June 1, 2008 | 11:59 pm

It is both fortunate and unfortunate; the occurrences of the past week.

I really feel that within the past week that Carrie and I really have started to connect with and develop some friends in the area that are totally outside of our team. It has been a bit depressing with all of the people that we usually hang out with gone (or at least we didn’t realize that they were still around – sorry Craig). But there were a few things that happened that have helped to maybe remedy that…

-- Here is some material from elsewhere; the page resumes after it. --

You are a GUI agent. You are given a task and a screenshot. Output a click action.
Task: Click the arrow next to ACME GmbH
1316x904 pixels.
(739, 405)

First off, honestly, is Twitter. In the past week or so I’ve connected on there with a good number of people that we attend church with or are in a small group with. I figured out the best explanation of its value also… when my wife’s family gets together for dinner or just to spend time they talk mostly about the every-day minutiae of their lives and that is wonderful because they are able to see each other every day because they all live within 15 minutes of each other and talk all the time. It’s very different in a city and especially when you work a job in which you don’t have normal and diverse coworkers (yeah, we interact with college students as well, but I’m really looking at peers) which really prevents you from developing a lot of friendships outside of a small team that you work with. Also, it’s just healthy to have friends who do something different than ministry when you’re in ministry – that’s just reality, but it can be hard to find those friends. Honestly, Twitter has helped. (If you’re on Twitter, find me. I’m at twitter.com/jaysonwhelpley.)

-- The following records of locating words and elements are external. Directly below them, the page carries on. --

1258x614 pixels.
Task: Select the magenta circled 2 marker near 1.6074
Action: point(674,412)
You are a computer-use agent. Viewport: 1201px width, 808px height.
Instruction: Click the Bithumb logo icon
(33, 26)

The other things that happened were just plain having fun with people from our small group. A couple had a small cookout and we went and had fun and met people and got to know those friends better. Then tonight small group was really small (including 4 people who were at the cookout) and we just hung out. In addition to all of that, we’re having the cookout couple over for dinner on Tuesday. It’s sad and funny that it’s taken us almost a year to get to this point, but I tell you the job makes it a little harder too… I promise.

The sad thing is that as of Thursday we’re pretty much out of town until about 3 days around the end of July and then gone again for a week or so. So we’re kinda cutting this off right as it’s starting.

On the whole I am socially encouraged. I really am glad to find some people that feel like real friends. I’m hoping the trend continues! The sermon today on community was very well timed.